Hizentra

Hizentra can only be obtained with a prescription and treatment should be started by a doctor or nurse who is experienced in the treatment of patients with weakened immune systems or CIDP.

Hizentra is available as a solution for injection. It is given by subcutaneous infusion (very slow injection under the skin) through a device that controls the speed of infusion. It is given in the abdomen (belly), thigh, upper arm or hip. Patients (or their carers) may inject Hizentra at home once they have been trained.

The dose and how often Hizentra infusion is given depend on the disease being treated. The dose may need to be adjusted depending on how well the medicine is working.

For more information about using Hizentra, see the package leaflet or contact a doctor or pharmacist.

The active substance in Hizentra, human normal immunoglobulin, is a highly purified protein extracted from donated human blood. It contains mainly immunoglobulin G (IgG), which is composed of a range of antibodies involved in fighting organisms that can cause infection. Hizentra works by restoring abnormally low IgG levels to their normal range in the patient’s blood. It can also help to control the immune system when it is working abnormally such as in CIDP. Normal immunoglobulin has been used as a medicine since the 1980s.

As human normal immunoglobulin has been used to treat these diseases for many years, in accordance with current guidelines, two small studies were needed to establish the effectiveness and safety of Hizentra in patients.
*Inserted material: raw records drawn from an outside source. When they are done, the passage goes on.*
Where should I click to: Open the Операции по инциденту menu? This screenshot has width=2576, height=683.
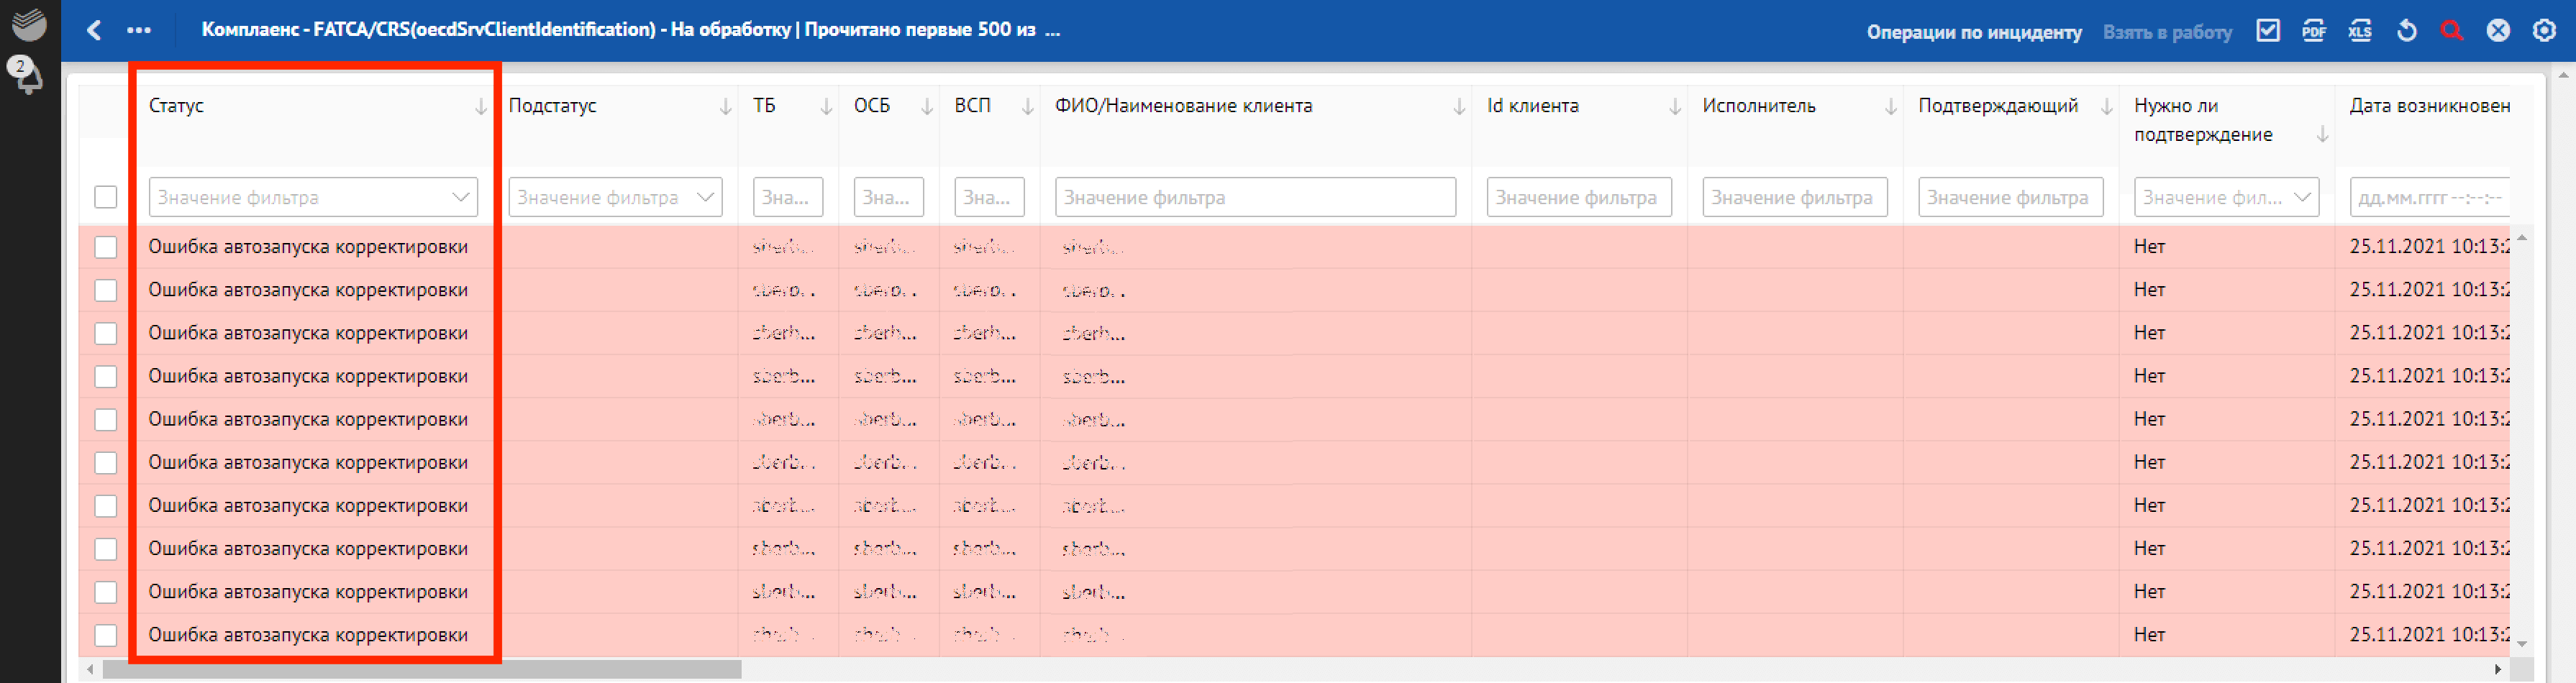click(1973, 32)
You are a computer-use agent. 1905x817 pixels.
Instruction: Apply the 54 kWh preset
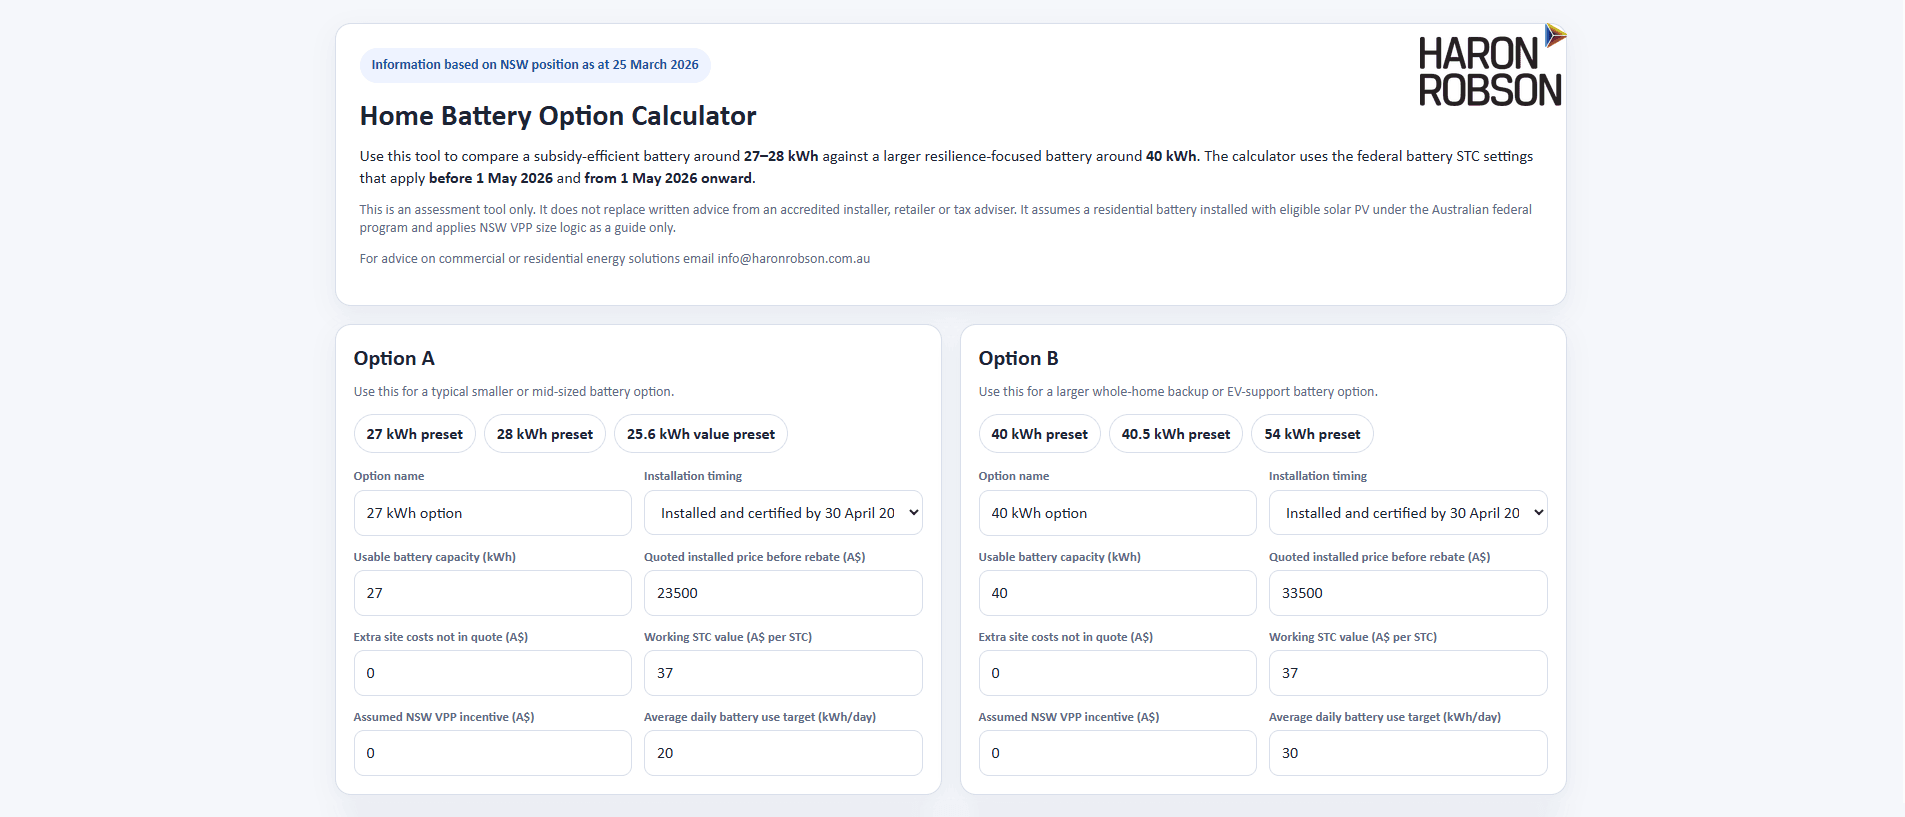(x=1311, y=434)
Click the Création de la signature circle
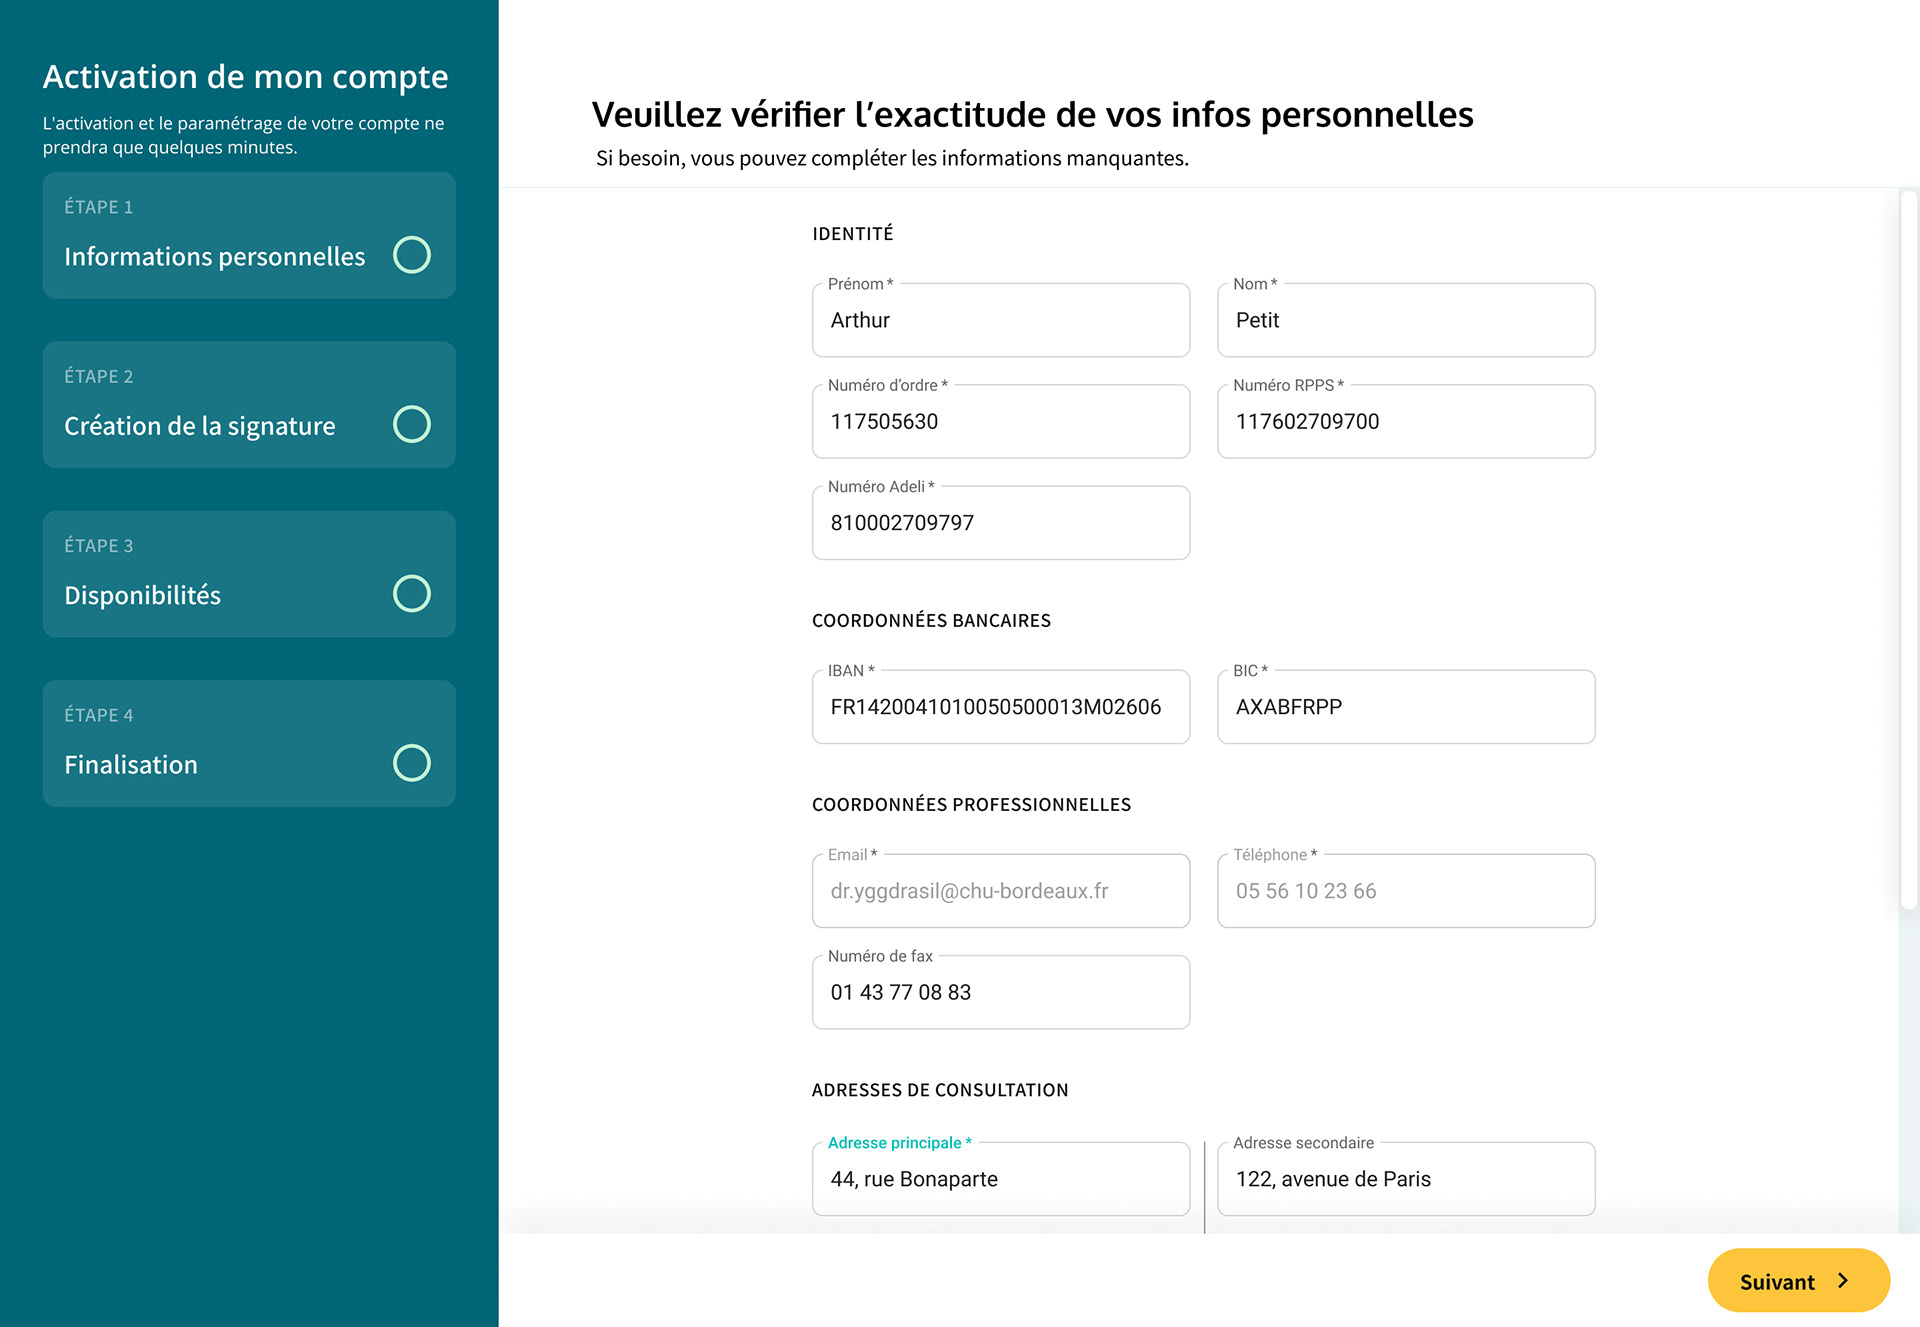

In the first study, Hizentra was investigated in 51 PID patients who had already received human immunoglobulin into a vein for at least six months. The patients received Hizentra for 28 weeks and the lowest IgG levels during treatment with Hizentra (average level of 8.1 g per litre) were comparable to those seen during previous immunoglobulin treatment. IN addition, no infections occurred during the study period.

In the second study Hizentra was studied in 172 patients with CIDP who had previously received human immunoglobulin treatment by injection into a vein. Patients received Hizentra or placebo (a dummy treatment) for 13 weeks and the study measured the proportion of patients in whom the disease came back within 13 weeks. For patients on placebo, the disease came back in about 63% of patients, for patients on Hizentra, the disease came back in 33 and 39% of patients; depending on the dose used.

The most common side effects with Hizentra (which may affect more than 1 in 10 people) are headache, rash, muscle and joint pain (including muscle spasm and weakness), reactions around the injection area (swelling, soreness, redness, pitting, warmth, itching, bruising and rash) and flu-like illness. Rarely patients may have a sudden drop in blood pressure or an anaphylactic shock (sudden, severe allergic reaction).

Hizentra must not be used in patients with hyperprolinaemia (a genetic disorder causing hgh levels of the amino acid proline in the blood). It must not be injected into a blood vessel.

For the full list of side effects and restrictions with Hizentra, see the package leaflet.

The European Medicines Agency decided that Hizentra’s benefits are greater than its risks and it can be authorised for use in the EU. Hizentra was shown to prevent serious bacterial infections in PID patients and reduce the chance of CIDP coming back. It may be given at home, while the side effects are manageable.

Recommendations and precautions to be followed by healthcare professionals and patients for the safe and effective use of Hizentra have been included in the summary of product characteristics and the package leaflet.

As for all medicines, data on the use of Hizentra is continuously monitored. Side effects reported with Hizentra are carefully evaluated and any necessary action taken to protect patients.

Hizentra received a marketing authorisation valid throughout the EU on 14 April 2011.